I reach out and touch Bobbi’s arm.

“Aw! What’s wrong?” I ask.

“I can’t even look at another guy,” Bobbi says, dabbing at her eyeliner with her fake nail. “I’m still so in love with Eugene.”


Really?
” Darcy asks. I kick her under the table.

“What actually happened between you and Eugene?” Aviva asks.

“I have no idea!” Bobbi says. “Everything was going great! We had
so
much fun together.”

“Did you fight a lot?” Aviva asks, in her sensitive Oprah voice, nodding encouragingly to prove she’s listening.

“Never!” Bobbi shakes her head.

“Did you sense him pulling away?”

“Not at all,” Bobbi says. “Eugene was the
best
boyfriend. He came to all my tennis games, brought me Dunkachinos to my fourth-period study hall, and learned how to make sushi because he knows how much I love California rolls. He took my dad golfing and gave him stock tips. He called me every night before I went to sleep to tell me he loved me….”

Really? Pervy Eugene did all this?
Darcy and I raise our eyebrows at each other.

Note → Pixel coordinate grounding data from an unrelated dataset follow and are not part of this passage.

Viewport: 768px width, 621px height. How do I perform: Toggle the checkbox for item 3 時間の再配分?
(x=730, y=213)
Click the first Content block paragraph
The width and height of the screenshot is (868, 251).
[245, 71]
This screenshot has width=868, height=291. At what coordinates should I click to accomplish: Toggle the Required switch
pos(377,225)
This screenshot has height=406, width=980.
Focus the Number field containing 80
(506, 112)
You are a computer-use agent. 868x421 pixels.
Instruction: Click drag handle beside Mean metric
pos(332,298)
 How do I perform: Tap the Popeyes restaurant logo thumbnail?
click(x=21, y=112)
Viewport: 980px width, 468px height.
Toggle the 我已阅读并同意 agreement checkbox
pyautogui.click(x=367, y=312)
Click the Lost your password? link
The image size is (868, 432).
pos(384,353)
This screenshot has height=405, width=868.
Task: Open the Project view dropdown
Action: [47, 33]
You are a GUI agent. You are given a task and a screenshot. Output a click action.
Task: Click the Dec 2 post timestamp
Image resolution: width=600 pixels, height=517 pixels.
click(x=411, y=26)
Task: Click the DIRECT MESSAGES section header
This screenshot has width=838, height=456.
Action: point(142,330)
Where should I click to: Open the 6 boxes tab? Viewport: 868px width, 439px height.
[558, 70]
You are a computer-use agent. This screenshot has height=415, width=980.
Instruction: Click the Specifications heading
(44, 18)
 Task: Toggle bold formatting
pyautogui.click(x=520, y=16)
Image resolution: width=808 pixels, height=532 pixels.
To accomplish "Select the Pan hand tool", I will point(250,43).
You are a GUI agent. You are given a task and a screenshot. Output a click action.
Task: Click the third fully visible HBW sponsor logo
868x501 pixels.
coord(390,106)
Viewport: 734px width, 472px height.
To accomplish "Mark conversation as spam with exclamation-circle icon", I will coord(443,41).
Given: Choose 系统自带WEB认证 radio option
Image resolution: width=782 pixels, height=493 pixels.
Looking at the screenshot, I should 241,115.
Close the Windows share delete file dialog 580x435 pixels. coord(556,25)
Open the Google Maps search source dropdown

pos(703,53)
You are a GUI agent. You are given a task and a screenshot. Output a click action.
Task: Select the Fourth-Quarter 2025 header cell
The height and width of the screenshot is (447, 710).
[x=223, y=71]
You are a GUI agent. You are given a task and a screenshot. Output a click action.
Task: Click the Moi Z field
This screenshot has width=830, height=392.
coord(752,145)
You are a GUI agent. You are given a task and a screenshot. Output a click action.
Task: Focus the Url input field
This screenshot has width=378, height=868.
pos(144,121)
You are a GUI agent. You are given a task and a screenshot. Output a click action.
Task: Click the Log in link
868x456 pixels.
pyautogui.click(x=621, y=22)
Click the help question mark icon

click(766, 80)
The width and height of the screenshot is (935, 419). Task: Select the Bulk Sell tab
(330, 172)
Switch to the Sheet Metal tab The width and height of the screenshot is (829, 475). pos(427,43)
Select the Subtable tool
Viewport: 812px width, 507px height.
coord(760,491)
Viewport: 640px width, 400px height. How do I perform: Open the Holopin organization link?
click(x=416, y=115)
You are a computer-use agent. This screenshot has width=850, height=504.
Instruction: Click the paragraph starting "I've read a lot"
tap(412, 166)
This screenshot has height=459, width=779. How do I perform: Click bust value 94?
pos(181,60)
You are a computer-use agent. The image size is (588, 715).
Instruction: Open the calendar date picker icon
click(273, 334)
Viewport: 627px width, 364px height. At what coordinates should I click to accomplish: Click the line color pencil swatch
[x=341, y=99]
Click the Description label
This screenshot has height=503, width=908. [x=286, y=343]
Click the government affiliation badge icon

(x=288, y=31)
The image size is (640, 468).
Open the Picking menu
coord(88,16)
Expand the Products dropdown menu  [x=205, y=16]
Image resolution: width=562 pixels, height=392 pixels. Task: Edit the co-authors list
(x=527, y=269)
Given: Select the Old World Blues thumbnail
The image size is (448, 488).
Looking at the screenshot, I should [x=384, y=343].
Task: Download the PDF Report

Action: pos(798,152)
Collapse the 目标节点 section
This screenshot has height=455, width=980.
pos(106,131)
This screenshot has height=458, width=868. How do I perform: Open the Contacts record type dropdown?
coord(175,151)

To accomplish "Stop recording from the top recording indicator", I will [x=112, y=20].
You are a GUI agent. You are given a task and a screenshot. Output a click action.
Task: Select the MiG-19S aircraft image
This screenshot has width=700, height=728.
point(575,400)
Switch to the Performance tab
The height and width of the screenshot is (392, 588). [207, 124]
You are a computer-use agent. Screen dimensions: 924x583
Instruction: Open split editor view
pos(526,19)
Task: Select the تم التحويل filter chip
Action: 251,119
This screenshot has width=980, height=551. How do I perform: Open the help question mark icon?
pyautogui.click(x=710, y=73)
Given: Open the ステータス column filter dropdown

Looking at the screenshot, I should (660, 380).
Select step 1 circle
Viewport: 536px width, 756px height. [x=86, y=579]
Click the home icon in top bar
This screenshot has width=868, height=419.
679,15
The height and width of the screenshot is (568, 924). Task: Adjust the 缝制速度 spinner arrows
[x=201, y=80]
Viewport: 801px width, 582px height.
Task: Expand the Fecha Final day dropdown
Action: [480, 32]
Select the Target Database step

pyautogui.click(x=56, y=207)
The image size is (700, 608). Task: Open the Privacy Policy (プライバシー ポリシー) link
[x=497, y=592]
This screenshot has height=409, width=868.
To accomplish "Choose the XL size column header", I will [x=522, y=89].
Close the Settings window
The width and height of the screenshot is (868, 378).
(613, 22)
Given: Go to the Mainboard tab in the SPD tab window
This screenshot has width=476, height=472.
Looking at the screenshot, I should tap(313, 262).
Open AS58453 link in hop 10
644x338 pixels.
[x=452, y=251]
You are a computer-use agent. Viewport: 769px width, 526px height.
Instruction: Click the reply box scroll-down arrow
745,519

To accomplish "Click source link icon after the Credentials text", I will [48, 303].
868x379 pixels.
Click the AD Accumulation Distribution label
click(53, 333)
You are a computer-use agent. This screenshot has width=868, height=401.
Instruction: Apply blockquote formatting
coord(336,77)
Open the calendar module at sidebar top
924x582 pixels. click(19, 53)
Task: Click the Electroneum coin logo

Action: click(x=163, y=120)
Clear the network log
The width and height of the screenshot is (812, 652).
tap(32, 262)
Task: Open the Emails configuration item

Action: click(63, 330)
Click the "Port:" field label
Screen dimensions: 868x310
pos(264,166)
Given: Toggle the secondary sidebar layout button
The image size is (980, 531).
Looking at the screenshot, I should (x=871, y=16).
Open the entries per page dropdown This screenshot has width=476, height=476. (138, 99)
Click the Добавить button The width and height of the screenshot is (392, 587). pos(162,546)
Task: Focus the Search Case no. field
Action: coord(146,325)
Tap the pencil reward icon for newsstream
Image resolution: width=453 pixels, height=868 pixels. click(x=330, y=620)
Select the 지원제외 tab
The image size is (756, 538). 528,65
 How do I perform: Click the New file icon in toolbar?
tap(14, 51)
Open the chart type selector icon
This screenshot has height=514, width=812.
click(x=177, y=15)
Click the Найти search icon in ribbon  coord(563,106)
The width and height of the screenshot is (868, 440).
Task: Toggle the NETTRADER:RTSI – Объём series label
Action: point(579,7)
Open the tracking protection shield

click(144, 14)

“But, Bobbi,” Darcy says, “don’t you think it’s for the best? Honestly, no one thought Eugene was good enough for you. I mean, look at the guys you’ve dated before. Justin Messina was smart and tall and really hot. Plus, he didn’t have to clean out his locker before the cops brought the drug-sniffing dog around school.”

Aviva and I aren’t sure how Bobbi will take this, so we pretend to be very interested in our drinks. But Bobbi isn’t offended.

“Those things don’t matter to me,” she says. “I’ve
dated tall guys and good-looking guys and college athletes and male models and…”

“Obviously the boy recession hits some of us harder than others,” I tell Aviva behind my cup as Bobbi goes on with her list.